** What is required **
From the first line to the last, print the records exactly.

** Given records **
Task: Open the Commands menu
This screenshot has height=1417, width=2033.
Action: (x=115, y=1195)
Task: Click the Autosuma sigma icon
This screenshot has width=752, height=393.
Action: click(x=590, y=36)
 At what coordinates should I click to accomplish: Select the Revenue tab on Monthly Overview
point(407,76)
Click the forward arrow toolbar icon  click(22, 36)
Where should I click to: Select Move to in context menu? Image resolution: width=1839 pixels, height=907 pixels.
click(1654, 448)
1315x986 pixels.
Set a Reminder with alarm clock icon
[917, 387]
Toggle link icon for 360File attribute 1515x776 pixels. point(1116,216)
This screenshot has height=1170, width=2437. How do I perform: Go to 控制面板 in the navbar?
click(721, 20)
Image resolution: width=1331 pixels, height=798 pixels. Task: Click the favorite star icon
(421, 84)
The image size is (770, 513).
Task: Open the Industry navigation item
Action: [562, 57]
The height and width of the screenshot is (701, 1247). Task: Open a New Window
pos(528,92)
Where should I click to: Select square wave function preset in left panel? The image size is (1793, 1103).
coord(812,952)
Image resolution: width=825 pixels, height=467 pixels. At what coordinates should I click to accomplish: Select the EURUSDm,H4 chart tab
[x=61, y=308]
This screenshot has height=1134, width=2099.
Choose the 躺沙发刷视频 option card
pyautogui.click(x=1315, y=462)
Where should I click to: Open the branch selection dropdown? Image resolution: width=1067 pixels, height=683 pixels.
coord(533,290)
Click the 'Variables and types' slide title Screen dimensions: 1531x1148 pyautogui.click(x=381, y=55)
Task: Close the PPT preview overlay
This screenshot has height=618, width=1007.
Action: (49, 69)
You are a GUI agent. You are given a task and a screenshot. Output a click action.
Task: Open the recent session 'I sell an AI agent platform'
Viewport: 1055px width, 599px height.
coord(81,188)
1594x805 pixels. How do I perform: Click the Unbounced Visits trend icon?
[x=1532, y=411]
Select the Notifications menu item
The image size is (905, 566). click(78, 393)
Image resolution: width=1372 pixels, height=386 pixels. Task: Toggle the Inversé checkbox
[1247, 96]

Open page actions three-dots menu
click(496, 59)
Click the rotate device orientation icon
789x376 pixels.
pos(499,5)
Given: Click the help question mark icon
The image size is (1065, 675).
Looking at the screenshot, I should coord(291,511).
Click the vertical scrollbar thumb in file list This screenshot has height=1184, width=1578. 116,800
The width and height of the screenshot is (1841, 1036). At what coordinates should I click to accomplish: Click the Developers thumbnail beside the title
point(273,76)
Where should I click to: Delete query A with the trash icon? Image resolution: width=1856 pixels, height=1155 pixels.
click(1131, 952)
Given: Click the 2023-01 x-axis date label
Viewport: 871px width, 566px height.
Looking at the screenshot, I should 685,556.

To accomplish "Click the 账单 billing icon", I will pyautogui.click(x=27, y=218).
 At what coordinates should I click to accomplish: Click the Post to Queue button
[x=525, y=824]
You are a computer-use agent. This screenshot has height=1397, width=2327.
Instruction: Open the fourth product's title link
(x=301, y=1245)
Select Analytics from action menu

** Problem solution **
Task: Open the Commands menu
This screenshot has height=1417, width=2033.
Action: (x=115, y=1195)
Task: Click the Autosuma sigma icon
This screenshot has width=752, height=393.
Action: click(x=590, y=36)
 At what coordinates should I click to accomplish: Select the Revenue tab on Monthly Overview
point(407,76)
Click the forward arrow toolbar icon  click(22, 36)
Where should I click to: Select Move to in context menu? Image resolution: width=1839 pixels, height=907 pixels.
click(1654, 448)
1315x986 pixels.
Set a Reminder with alarm clock icon
[917, 387]
Toggle link icon for 360File attribute 1515x776 pixels. point(1116,216)
This screenshot has height=1170, width=2437. How do I perform: Go to 控制面板 in the navbar?
click(721, 20)
Image resolution: width=1331 pixels, height=798 pixels. Task: Click the favorite star icon
(421, 84)
The image size is (770, 513).
Task: Open the Industry navigation item
Action: [562, 57]
The height and width of the screenshot is (701, 1247). Task: Open a New Window
pos(528,92)
Where should I click to: Select square wave function preset in left panel? The image size is (1793, 1103).
coord(812,952)
Image resolution: width=825 pixels, height=467 pixels. At what coordinates should I click to accomplish: Select the EURUSDm,H4 chart tab
[x=61, y=308]
This screenshot has height=1134, width=2099.
Choose the 躺沙发刷视频 option card
pyautogui.click(x=1315, y=462)
Where should I click to: Open the branch selection dropdown? Image resolution: width=1067 pixels, height=683 pixels.
coord(533,290)
Click the 'Variables and types' slide title Screen dimensions: 1531x1148 pyautogui.click(x=381, y=55)
Task: Close the PPT preview overlay
This screenshot has height=618, width=1007.
Action: (49, 69)
You are a GUI agent. You are given a task and a screenshot. Output a click action.
Task: Open the recent session 'I sell an AI agent platform'
Viewport: 1055px width, 599px height.
coord(81,188)
1594x805 pixels. How do I perform: Click the Unbounced Visits trend icon?
[x=1532, y=411]
Select the Notifications menu item
The image size is (905, 566). click(78, 393)
Image resolution: width=1372 pixels, height=386 pixels. Task: Toggle the Inversé checkbox
[1247, 96]

Open page actions three-dots menu
click(496, 59)
Click the rotate device orientation icon
789x376 pixels.
pos(499,5)
Given: Click the help question mark icon
The image size is (1065, 675).
Looking at the screenshot, I should coord(291,511).
Click the vertical scrollbar thumb in file list This screenshot has height=1184, width=1578. 116,800
The width and height of the screenshot is (1841, 1036). At what coordinates should I click to accomplish: Click the Developers thumbnail beside the title
point(273,76)
Where should I click to: Delete query A with the trash icon? Image resolution: width=1856 pixels, height=1155 pixels.
click(1131, 952)
Given: Click the 2023-01 x-axis date label
Viewport: 871px width, 566px height.
Looking at the screenshot, I should 685,556.

To accomplish "Click the 账单 billing icon", I will pyautogui.click(x=27, y=218).
 At what coordinates should I click to accomplish: Click the Post to Queue button
[x=525, y=824]
You are a computer-use agent. This screenshot has height=1397, width=2327.
Instruction: Open the fourth product's title link
(x=301, y=1245)
Select Analytics from action menu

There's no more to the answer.